>> Begin Page text

# Honda gx 390 surging



## hungrybare (Sep 23, 2011)

Hey guys, just joined this super forum and looking for a little help.
I have a Honda 13 horse on a generator that would not run descent unless the choke was half closed. Naturally I assumed it was the carburator, took it apart three times and the first time it got better and the second time it got worse, started surging but still not as bad as originally. So I gave in and spent the 18.00 for a new carb. and guess what, it made no difference. 
What else could this be besides the carb or the gaskets between the carb and manifold?


----------



## 30yearTech (Sep 14, 2006)

If your sure you have the gaskets arranged properly, then the next thing to try is a static governor adjustment.


----------



## hungrybare (Sep 23, 2011)

Thanx for the advice 30, I played with the governor tonight a little and got it to stop surging but it still runs better with the choke slightly closed or a mist of carb cleaner spraying into the carb throat. Seems like a vacuum leak but I can't find it by spraying choke cleaner around the gaskets.

>> End Page text

▸ **Jobs**:
• A. Please rewrite the forum thread on the surging Honda engine, starting at the words "Hey guys, just" and ending after "static governor adjustment.", with "generator" changed to "pressure washer".
• B. Answer these questions from the forum thread on the surging Honda engine:
(i) How much did the new carb cost?
(ii) What does 30yearTech suggest trying next if the gaskets are arranged properly?
(iii) What did hungrybare spray around the gaskets while looking for a vacuum leak?

>> Begin Recorded information

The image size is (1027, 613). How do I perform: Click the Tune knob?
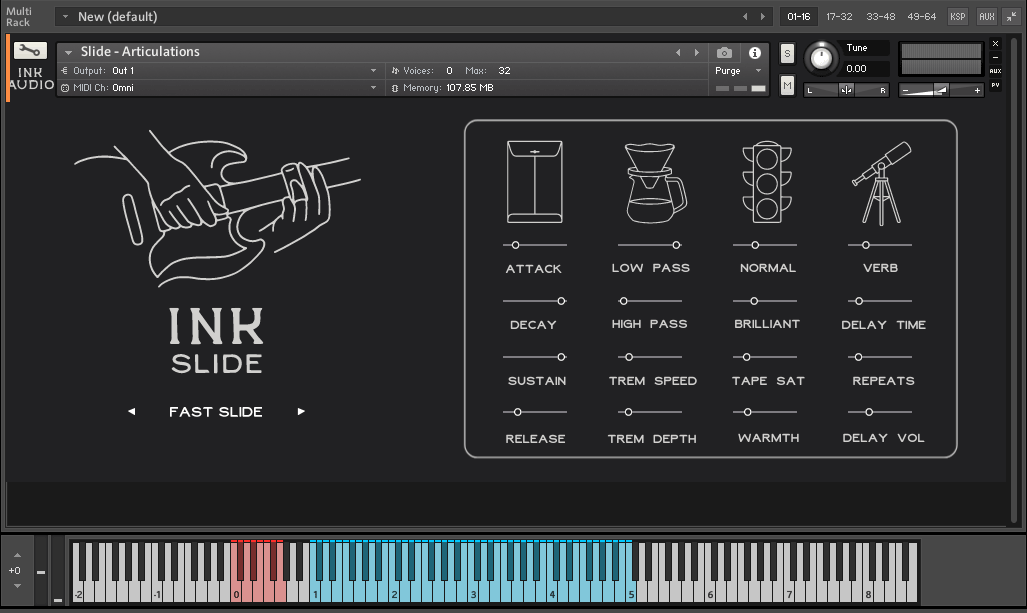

>> End Recorded information

▸ **Results by task**:
• A.
Hey guys, just joined this super forum and looking for a little help.
I have a Honda 13 horse on a pressure washer that would not run descent unless the choke was half closed. Naturally I assumed it was the carburator, took it apart three times and the first time it got better and the second time it got worse, started surging but still not as bad as originally. So I gave in and spent the 18.00 for a new carb. and guess what, it made no difference. 
What else could this be besides the carb or the gaskets between the carb and manifold?


----------



## 30yearTech (Sep 14, 2006)

If your sure you have the gaskets arranged properly, then the next thing to try is a static governor adjustment.

• B.
(i) 18.00
(ii) A static governor adjustment
(iii) Choke cleaner